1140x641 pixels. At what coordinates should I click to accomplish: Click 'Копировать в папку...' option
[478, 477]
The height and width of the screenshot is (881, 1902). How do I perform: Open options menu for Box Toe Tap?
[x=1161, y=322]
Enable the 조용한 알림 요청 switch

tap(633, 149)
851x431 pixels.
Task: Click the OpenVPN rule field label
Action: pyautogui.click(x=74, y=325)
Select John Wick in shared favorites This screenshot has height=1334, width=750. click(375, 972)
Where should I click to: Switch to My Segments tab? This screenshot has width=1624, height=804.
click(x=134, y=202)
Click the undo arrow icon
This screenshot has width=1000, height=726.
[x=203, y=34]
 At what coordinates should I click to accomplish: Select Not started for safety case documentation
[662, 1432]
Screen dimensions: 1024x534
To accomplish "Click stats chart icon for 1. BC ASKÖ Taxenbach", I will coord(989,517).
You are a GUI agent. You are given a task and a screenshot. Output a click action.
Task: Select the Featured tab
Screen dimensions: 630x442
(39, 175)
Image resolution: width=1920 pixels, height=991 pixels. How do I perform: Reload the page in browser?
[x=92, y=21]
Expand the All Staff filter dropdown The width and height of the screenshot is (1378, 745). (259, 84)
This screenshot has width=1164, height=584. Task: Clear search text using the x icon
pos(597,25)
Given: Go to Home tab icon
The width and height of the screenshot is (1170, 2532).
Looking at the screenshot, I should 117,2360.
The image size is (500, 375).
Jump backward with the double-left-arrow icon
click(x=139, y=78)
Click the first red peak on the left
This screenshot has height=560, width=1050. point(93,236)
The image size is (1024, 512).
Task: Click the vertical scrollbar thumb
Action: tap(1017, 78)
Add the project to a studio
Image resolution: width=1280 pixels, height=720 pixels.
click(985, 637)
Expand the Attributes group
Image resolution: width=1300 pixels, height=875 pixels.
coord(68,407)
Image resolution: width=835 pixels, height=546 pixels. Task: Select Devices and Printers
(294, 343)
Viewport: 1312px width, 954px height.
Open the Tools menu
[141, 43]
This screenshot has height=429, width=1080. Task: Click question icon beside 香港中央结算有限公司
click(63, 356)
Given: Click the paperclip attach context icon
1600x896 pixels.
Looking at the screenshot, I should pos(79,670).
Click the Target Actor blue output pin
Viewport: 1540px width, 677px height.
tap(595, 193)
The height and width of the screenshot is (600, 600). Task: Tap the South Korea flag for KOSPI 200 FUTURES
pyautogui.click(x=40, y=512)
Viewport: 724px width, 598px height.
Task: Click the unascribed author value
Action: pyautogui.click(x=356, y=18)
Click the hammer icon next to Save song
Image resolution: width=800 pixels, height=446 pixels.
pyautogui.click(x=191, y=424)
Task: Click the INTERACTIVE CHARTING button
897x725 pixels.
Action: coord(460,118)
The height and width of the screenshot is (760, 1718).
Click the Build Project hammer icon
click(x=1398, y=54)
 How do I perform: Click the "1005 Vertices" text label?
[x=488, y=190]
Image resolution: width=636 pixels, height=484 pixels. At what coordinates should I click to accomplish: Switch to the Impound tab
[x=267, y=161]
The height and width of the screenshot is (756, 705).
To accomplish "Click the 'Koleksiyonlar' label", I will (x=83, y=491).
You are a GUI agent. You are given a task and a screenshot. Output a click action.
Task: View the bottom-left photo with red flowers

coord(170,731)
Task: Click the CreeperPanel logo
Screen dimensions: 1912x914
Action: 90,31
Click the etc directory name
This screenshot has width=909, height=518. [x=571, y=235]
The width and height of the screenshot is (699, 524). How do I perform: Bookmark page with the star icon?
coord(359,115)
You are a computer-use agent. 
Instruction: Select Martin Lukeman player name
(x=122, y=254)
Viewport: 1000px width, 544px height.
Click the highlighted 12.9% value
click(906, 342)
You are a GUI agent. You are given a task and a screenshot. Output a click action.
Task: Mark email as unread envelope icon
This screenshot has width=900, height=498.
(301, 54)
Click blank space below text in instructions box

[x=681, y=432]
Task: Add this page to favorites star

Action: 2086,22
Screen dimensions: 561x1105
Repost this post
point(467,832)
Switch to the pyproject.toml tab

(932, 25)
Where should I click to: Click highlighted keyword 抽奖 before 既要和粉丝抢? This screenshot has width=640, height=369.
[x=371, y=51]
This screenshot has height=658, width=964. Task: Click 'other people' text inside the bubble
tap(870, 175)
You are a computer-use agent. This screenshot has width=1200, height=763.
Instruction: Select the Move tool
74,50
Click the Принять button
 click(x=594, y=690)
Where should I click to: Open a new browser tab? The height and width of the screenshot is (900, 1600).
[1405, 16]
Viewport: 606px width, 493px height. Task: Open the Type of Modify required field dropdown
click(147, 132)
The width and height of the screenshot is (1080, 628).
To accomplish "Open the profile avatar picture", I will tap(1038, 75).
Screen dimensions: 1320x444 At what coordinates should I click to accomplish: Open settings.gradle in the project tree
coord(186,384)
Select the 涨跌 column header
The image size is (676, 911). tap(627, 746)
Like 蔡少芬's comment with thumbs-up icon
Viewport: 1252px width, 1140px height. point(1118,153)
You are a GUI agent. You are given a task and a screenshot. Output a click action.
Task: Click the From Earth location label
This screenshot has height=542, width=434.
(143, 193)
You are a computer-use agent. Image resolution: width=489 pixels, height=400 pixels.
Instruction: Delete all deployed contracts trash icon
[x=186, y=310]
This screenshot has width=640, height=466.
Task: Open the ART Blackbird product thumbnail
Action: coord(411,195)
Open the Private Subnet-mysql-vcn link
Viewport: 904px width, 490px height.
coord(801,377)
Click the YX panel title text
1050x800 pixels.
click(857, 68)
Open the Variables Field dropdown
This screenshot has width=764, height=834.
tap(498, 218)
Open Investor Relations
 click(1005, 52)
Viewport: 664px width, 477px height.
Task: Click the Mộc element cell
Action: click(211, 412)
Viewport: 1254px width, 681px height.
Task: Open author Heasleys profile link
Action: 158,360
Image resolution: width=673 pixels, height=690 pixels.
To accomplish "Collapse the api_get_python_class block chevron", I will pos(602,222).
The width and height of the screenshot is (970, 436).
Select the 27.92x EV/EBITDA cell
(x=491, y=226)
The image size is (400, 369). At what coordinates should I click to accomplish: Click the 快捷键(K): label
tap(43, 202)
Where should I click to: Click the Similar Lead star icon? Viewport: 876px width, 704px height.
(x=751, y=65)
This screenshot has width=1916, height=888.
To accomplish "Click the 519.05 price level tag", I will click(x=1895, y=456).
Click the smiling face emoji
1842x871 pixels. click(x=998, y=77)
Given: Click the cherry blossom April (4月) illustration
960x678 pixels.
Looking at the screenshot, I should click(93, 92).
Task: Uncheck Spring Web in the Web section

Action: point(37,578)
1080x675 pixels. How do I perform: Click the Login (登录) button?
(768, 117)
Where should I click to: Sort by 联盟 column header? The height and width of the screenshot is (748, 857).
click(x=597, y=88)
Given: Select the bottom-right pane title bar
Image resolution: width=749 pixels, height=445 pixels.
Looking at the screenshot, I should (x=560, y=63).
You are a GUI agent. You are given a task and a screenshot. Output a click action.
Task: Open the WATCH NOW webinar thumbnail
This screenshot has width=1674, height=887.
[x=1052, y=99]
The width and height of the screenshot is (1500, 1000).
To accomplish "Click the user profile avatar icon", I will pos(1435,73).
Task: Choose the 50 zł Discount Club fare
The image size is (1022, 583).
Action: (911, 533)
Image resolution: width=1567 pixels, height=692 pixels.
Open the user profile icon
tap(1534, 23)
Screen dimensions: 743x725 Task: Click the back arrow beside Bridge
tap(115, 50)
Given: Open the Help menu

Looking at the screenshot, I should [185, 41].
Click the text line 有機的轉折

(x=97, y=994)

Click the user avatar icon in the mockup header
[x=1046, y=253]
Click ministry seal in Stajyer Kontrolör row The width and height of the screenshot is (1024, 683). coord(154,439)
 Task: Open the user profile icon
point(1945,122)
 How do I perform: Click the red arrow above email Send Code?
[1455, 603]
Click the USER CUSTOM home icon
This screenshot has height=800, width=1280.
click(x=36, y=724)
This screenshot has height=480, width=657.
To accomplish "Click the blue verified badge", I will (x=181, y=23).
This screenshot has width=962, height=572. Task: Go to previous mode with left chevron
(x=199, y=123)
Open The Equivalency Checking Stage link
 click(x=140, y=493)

_INSTRUCTIONS FOR THE TASK_
Provide the count of lines in the records above that hold the word "Expand", with no other text.

_EXERCISE RESULT_
2